BEGIN INFORMATION SUPPLIED

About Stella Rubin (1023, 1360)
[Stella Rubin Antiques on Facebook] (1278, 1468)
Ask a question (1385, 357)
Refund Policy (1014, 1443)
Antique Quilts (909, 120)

END INFORMATION SUPPLIED

■ WHAT IS REQUIRED:
Copy all lines from the entries that contain the word "Rubin".

■ THE ANSWER:
About Stella Rubin (1023, 1360)
[Stella Rubin Antiques on Facebook] (1278, 1468)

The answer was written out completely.